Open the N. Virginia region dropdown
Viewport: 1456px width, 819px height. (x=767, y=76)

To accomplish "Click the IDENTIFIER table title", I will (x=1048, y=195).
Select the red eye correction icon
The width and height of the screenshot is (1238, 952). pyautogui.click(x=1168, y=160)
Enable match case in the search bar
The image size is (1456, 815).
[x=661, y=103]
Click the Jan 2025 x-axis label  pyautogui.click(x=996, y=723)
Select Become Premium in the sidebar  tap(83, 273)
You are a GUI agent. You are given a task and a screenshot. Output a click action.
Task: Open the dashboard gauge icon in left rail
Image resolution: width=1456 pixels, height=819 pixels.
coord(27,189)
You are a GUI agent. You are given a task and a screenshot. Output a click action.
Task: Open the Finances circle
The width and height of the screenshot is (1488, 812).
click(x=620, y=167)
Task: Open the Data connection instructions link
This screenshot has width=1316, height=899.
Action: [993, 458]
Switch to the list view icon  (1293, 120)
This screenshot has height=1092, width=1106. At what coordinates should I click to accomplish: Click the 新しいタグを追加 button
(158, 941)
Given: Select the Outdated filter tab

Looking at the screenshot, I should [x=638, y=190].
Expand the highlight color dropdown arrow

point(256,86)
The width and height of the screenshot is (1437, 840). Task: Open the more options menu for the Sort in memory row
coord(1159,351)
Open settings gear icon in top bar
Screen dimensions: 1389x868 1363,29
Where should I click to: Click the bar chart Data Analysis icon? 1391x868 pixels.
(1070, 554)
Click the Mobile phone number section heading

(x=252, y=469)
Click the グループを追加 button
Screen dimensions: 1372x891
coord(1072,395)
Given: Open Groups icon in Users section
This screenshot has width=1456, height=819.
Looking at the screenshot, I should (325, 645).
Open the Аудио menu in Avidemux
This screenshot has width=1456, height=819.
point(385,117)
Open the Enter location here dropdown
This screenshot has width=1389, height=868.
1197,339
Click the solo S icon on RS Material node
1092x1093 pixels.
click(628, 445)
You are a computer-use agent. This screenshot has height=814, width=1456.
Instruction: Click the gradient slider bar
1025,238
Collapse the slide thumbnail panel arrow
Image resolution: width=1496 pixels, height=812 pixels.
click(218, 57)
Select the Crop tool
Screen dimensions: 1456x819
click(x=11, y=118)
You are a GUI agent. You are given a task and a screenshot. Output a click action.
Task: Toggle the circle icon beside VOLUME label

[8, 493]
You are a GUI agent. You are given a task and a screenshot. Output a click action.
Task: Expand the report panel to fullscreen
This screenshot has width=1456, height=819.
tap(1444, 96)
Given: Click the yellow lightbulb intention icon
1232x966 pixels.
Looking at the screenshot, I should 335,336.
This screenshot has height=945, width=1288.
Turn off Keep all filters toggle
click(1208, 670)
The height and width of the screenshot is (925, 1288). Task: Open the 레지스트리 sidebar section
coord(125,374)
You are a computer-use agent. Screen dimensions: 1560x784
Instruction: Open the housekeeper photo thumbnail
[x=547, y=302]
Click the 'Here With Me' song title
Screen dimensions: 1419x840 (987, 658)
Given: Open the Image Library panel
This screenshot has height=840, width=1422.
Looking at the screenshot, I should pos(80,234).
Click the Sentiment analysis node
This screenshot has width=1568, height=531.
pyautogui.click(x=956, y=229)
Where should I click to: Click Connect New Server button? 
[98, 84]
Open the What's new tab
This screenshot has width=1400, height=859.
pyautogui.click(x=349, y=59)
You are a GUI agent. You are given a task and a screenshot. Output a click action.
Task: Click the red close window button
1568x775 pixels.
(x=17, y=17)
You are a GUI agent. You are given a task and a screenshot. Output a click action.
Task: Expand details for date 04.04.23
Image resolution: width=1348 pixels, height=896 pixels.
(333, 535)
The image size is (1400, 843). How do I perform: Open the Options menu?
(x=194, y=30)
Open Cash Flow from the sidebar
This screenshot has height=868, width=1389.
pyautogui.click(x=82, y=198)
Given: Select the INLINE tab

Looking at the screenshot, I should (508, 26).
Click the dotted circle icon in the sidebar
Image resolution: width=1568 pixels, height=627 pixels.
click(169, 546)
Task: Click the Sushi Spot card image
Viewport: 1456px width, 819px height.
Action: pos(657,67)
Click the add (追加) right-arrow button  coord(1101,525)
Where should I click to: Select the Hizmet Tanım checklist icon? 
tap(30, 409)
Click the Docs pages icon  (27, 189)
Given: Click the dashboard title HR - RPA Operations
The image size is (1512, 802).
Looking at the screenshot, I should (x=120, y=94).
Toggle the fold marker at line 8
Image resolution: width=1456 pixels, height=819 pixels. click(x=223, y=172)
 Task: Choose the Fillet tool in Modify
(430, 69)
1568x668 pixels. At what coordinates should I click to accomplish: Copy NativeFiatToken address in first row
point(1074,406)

### ACTION ITEM
Output exactly one stretch of the listing: from the line containing "Expand the highlight color dropdown arrow" through the line containing "Given: Open Groups icon in Users section", both end lines included.

### WRITTEN REPLY
Expand the highlight color dropdown arrow

point(256,86)
The width and height of the screenshot is (1437, 840). Task: Open the more options menu for the Sort in memory row
coord(1159,351)
Open settings gear icon in top bar
Screen dimensions: 1389x868 1363,29
Where should I click to: Click the bar chart Data Analysis icon? 1391x868 pixels.
(1070, 554)
Click the Mobile phone number section heading

(x=252, y=469)
Click the グループを追加 button
Screen dimensions: 1372x891
coord(1072,395)
Given: Open Groups icon in Users section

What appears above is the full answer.